IMMUNOLOGICAL STUDIES ON PARATHYROID HORMONE: CHARACTERIZATION OF ANTISERA AGAINST SYNTHETIC 1–34 HUMAN PARATHYROID HORMONE AND EVIDENCE THAT POSITION 30 IN HUMAN PARATHYROID HORMONE IS ASPARTIC ACID

Abstract

SUMMARY: Radioimmunoassays for the measurement of the 1–34 human parathyroid hormone fragment (1–34 hPTH) were developed using antisera raised in rabbits against synthetic 1–34 hPTH-N (amino acid sequence proposed by Niall). Binding of ¹²⁵I-labelled 1–34 hPTH-N to these antisera was optimal at pH 5·5. Limits of detection varied between 25 and 200 pg/ml.

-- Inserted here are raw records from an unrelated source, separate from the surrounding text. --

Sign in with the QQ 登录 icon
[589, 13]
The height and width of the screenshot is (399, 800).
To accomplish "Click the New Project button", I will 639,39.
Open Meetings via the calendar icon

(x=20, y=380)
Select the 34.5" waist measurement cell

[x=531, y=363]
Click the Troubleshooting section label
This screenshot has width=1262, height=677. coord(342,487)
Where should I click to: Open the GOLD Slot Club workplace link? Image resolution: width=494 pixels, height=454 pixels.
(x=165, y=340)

Cross-reactivity of 1–34 bovine PTH was substantial in all assays; 1–34 hPTH-B (structure proposed by Brewer), 1–84 hPTH and 1–29 hPTH cross-reacted only with antisera from one animal. 1–29 Human PTH was obtained from partial hydrolysis of both 1–84 hPTH and 1–34 hPTH-N. Production of 1–29 hPTH from 1–84 hPTH was demonstrated by comparison of the elution profiles of the reaction product and 1–29 bovine PTH on Sephadex G-50. Thus, evidence was obtained that position 30 in native hPTH is occupied by an aspartic acid residue.